▶ _TASK TO COMPLETE_
If an entry below contains an image, drop the image and retype the rest exactly.

▶ _EXTRACTED MATERIAL_
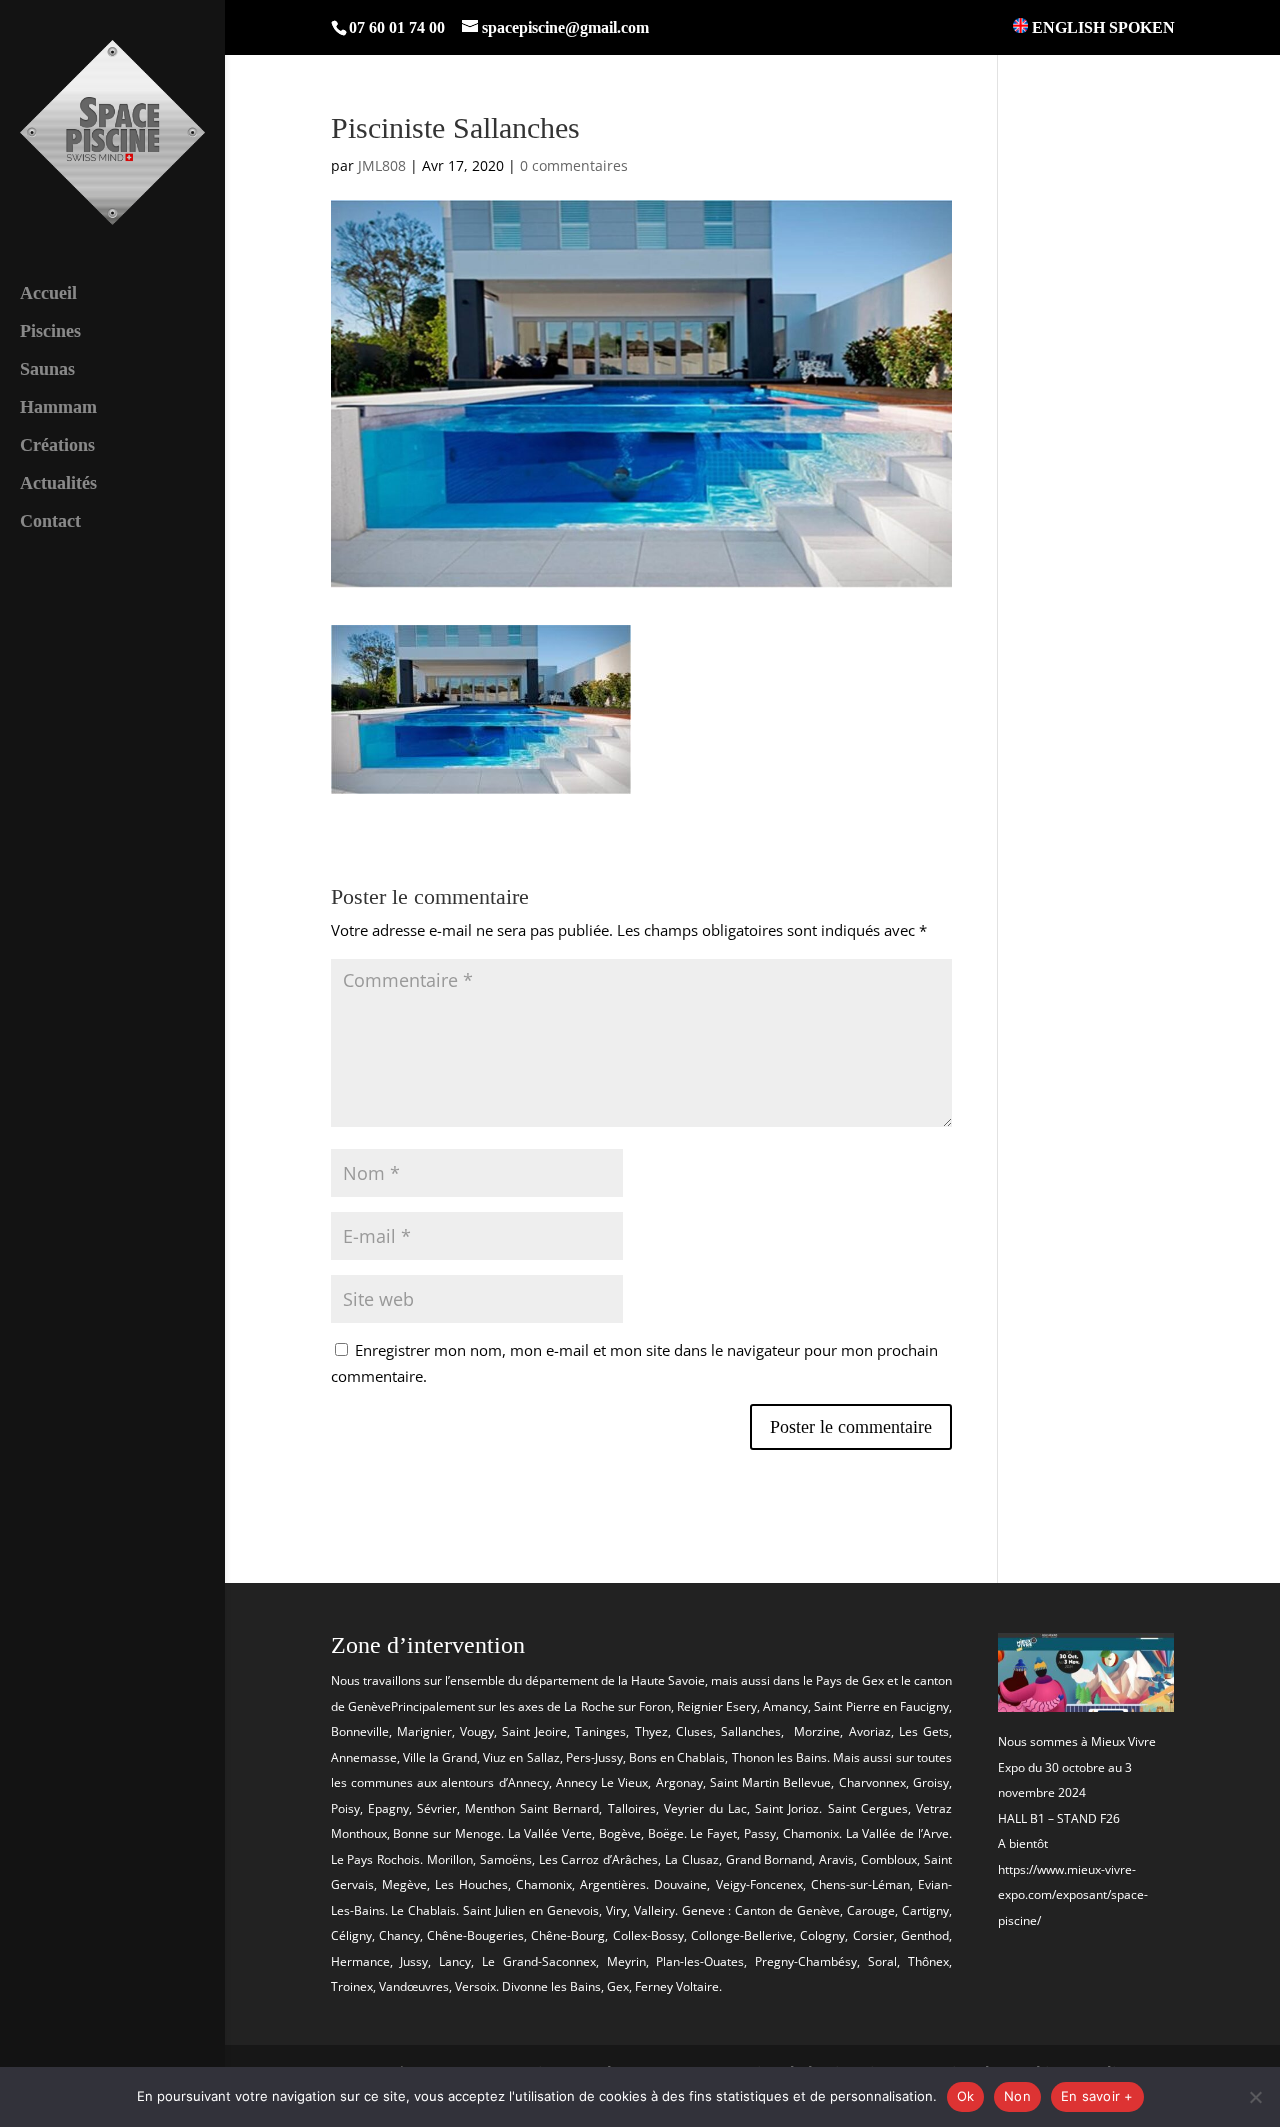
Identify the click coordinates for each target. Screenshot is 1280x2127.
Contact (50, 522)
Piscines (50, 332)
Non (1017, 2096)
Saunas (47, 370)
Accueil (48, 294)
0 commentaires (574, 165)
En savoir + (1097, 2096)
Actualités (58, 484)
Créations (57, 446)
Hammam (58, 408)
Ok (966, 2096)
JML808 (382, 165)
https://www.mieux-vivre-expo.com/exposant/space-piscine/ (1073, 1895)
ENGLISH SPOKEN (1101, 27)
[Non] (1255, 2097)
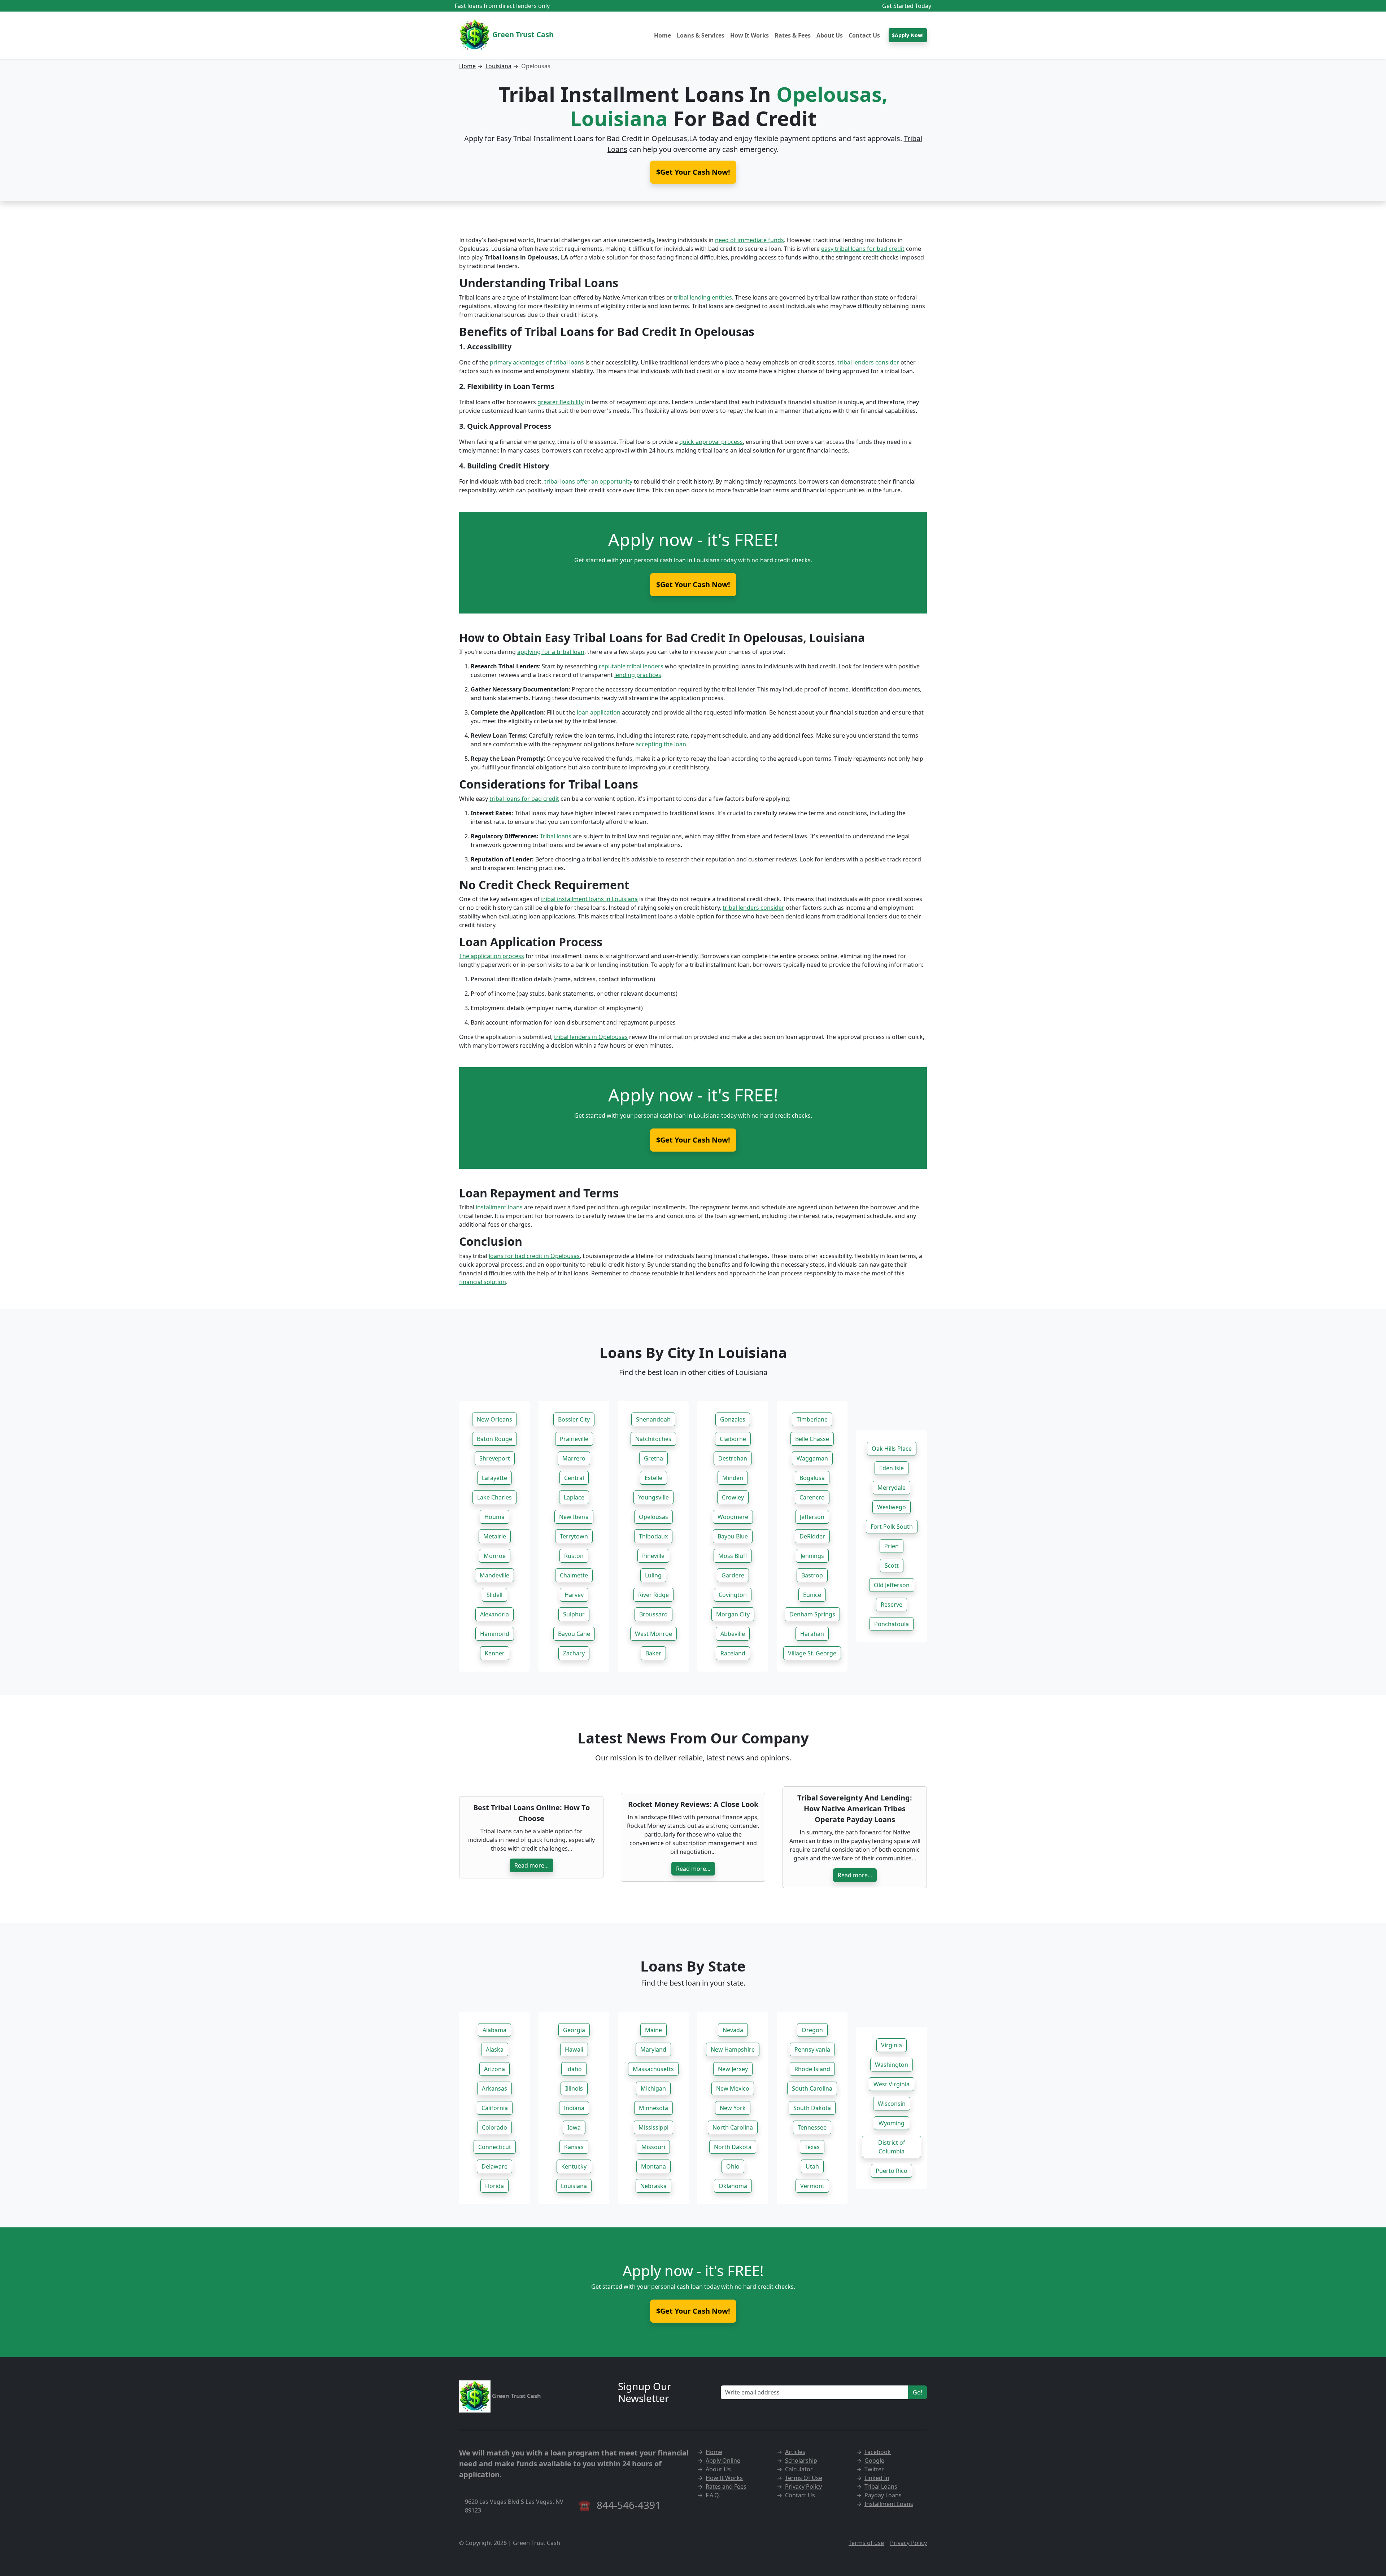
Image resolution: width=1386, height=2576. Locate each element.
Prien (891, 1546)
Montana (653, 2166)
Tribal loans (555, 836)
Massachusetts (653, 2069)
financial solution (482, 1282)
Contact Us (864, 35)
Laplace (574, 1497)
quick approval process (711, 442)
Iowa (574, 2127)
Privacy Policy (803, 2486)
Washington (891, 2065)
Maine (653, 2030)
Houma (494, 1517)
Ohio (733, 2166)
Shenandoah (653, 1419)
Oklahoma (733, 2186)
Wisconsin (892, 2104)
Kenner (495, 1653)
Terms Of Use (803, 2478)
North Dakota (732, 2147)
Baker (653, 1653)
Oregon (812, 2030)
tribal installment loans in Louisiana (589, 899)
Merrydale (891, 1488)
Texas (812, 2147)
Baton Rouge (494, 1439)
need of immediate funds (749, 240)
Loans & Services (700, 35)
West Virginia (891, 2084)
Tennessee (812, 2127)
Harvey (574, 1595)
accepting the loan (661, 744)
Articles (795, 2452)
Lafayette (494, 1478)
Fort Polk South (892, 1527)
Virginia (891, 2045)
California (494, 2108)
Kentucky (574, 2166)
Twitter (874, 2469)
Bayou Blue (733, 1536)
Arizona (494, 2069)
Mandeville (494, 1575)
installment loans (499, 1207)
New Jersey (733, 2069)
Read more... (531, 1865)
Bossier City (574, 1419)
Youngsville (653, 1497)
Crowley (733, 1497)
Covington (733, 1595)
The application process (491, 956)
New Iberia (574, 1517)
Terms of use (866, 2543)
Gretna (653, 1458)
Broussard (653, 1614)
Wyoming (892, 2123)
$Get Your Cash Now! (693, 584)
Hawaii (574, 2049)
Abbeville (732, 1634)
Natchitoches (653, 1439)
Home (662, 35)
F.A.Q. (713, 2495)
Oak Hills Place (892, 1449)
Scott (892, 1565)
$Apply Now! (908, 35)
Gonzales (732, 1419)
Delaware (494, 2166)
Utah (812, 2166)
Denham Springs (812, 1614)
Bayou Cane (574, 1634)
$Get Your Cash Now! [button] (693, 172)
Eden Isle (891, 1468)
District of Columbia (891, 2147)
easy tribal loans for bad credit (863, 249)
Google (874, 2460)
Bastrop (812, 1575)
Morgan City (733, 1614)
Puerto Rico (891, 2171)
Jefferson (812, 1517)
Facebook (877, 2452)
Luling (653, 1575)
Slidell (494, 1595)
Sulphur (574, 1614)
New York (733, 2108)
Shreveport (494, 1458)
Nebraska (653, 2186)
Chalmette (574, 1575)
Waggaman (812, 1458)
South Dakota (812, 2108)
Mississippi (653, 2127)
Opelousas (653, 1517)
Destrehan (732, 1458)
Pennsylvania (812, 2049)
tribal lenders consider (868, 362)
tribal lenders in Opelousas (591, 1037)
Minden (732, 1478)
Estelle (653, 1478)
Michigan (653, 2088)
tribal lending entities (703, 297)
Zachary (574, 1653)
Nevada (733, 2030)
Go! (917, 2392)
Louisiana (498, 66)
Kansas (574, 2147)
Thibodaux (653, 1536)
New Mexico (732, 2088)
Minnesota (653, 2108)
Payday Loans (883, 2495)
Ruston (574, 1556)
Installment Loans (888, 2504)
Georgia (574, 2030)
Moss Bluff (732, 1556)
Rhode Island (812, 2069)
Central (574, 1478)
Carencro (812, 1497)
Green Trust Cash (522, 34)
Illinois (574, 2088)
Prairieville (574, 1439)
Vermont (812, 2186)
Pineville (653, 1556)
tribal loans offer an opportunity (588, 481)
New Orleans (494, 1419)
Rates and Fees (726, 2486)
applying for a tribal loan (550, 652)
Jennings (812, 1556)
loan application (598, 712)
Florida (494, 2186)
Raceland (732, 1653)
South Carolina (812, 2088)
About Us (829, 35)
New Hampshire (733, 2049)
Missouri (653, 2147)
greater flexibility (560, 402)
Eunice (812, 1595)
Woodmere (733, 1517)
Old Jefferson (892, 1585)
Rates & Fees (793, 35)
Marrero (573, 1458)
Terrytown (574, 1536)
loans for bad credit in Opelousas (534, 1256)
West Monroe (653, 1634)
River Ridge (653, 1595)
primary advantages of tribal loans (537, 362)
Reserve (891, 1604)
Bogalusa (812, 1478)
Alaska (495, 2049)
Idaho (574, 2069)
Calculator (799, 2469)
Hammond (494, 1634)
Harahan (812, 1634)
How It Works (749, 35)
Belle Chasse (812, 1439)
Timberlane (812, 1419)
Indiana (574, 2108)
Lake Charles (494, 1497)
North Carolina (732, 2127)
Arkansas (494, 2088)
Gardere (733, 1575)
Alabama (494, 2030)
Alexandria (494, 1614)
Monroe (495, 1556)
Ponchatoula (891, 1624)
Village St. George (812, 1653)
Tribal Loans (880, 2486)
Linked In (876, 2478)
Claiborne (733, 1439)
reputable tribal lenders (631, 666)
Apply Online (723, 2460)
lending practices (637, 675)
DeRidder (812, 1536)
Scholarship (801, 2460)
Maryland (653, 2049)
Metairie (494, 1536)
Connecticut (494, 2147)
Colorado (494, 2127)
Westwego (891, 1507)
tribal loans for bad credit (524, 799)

▶ _SOLUTION FOR THIS PROBLEM_
Identify the click coordinates for each target. Screenshot is 1280x2127.
Contact (50, 522)
Piscines (50, 332)
Non (1017, 2096)
Saunas (47, 370)
Accueil (48, 294)
0 commentaires (574, 165)
En savoir + (1097, 2096)
Actualités (58, 484)
Créations (57, 446)
Hammam (58, 408)
Ok (966, 2096)
JML808 (382, 165)
https://www.mieux-vivre-expo.com/exposant/space-piscine/ (1073, 1895)
ENGLISH SPOKEN (1101, 27)
[Non] (1255, 2097)
Image resolution: width=1386, height=2576. Locate each element.
Prien (891, 1546)
Montana (653, 2166)
Tribal loans (555, 836)
Massachusetts (653, 2069)
financial solution (482, 1282)
Contact Us (864, 35)
Laplace (574, 1497)
quick approval process (711, 442)
Iowa (574, 2127)
Privacy Policy (803, 2486)
Washington (891, 2065)
Maine (653, 2030)
Houma (494, 1517)
Ohio (733, 2166)
Shenandoah (653, 1419)
Oklahoma (733, 2186)
Wisconsin (892, 2104)
Kenner (495, 1653)
Terms Of Use (803, 2478)
North Dakota (732, 2147)
Baker (653, 1653)
Oregon (812, 2030)
tribal installment loans in Louisiana (589, 899)
Merrydale (891, 1488)
Texas (812, 2147)
Baton Rouge (494, 1439)
need of immediate funds (749, 240)
Loans & Services (700, 35)
West Virginia (891, 2084)
Tennessee (812, 2127)
Harvey (574, 1595)
accepting the loan (661, 744)
Articles (795, 2452)
Lafayette (494, 1478)
Fort Polk South (892, 1527)
Virginia (891, 2045)
California (494, 2108)
Kentucky (574, 2166)
Twitter (874, 2469)
Bayou Blue (733, 1536)
Arizona (494, 2069)
Mandeville (494, 1575)
installment loans (499, 1207)
New Jersey (733, 2069)
Read more... (531, 1865)
Bossier City (574, 1419)
Youngsville (653, 1497)
Crowley (733, 1497)
Covington (733, 1595)
The application process (491, 956)
New Iberia (574, 1517)
Terms of use (866, 2543)
Gretna (653, 1458)
Broussard (653, 1614)
Wyoming (892, 2123)
$Get Your Cash Now! (693, 584)
Hawaii (574, 2049)
Abbeville (732, 1634)
Natchitoches (653, 1439)
Home (662, 35)
F.A.Q. (713, 2495)
Oak Hills Place (892, 1449)
Scott (892, 1565)
$Apply Now! (908, 35)
Gonzales (732, 1419)
Delaware (494, 2166)
Utah (812, 2166)
Denham Springs (812, 1614)
Bayou Cane (574, 1634)
$Get Your Cash Now! [button] (693, 172)
Eden Isle (891, 1468)
District of Columbia (891, 2147)
easy tribal loans for bad credit (863, 249)
Google (874, 2460)
Bastrop (812, 1575)
Morgan City (733, 1614)
Puerto Rico (891, 2171)
Jefferson (812, 1517)
Facebook (877, 2452)
Luling (653, 1575)
Slidell (494, 1595)
Sulphur (574, 1614)
New York (733, 2108)
Shreveport (494, 1458)
Nebraska (653, 2186)
Chalmette (574, 1575)
Waggaman (812, 1458)
South Dakota (812, 2108)
Mississippi (653, 2127)
Opelousas (653, 1517)
Destrehan (732, 1458)
Pennsylvania (812, 2049)
tribal lenders consider (868, 362)
tribal lenders in Opelousas (591, 1037)
Minden (732, 1478)
Estelle (653, 1478)
Michigan (653, 2088)
tribal lending entities (703, 297)
Zachary (574, 1653)
Nevada (733, 2030)
Go! (917, 2392)
Louisiana (498, 66)
Kansas (574, 2147)
Thibodaux (653, 1536)
New Mexico (732, 2088)
Minnesota (653, 2108)
Payday Loans (883, 2495)
Ruston (574, 1556)
Installment Loans (888, 2504)
Georgia (574, 2030)
Moss Bluff (732, 1556)
Rhode Island (812, 2069)
Central (574, 1478)
Carencro (812, 1497)
Green Trust Cash (522, 34)
Illinois (574, 2088)
Prairieville (574, 1439)
Vermont (812, 2186)
Pineville (653, 1556)
tribal loans offer an opportunity (588, 481)
New Orleans (494, 1419)
Rates and Fees (726, 2486)
applying for a tribal loan (550, 652)
Jennings (812, 1556)
loan application (598, 712)
Florida (494, 2186)
Raceland (732, 1653)
South Carolina (812, 2088)
About Us (829, 35)
New Hampshire (733, 2049)
Missouri (653, 2147)
greater flexibility (560, 402)
Eunice (812, 1595)
Woodmere (733, 1517)
Old Jefferson (892, 1585)
Rates & Fees (793, 35)
Marrero (573, 1458)
Terrytown (574, 1536)
loans for bad credit in Opelousas (534, 1256)
West Monroe (653, 1634)
River Ridge (653, 1595)
primary advantages of tribal loans (537, 362)
Reserve (891, 1604)
Bogalusa (812, 1478)
Alaska (495, 2049)
Idaho (574, 2069)
Calculator (799, 2469)
Hammond (494, 1634)
Harahan (812, 1634)
How It Works (749, 35)
Belle Chasse (812, 1439)
Timberlane (812, 1419)
Indiana (574, 2108)
Lake Charles (494, 1497)
North Carolina (732, 2127)
Arkansas (494, 2088)
Gardere (733, 1575)
Alabama (494, 2030)
Alexandria (494, 1614)
Monroe (495, 1556)
Ponchatoula (891, 1624)
Village St. George (812, 1653)
Tribal Loans (880, 2486)
Linked In (876, 2478)
Claiborne (733, 1439)
reputable tribal lenders (631, 666)
Apply Online (723, 2460)
lending practices (637, 675)
DeRidder (812, 1536)
Scholarship (801, 2460)
Maryland (653, 2049)
Metairie (494, 1536)
Connecticut (494, 2147)
Colorado (494, 2127)
Westwego (891, 1507)
tribal loans for bad credit (524, 799)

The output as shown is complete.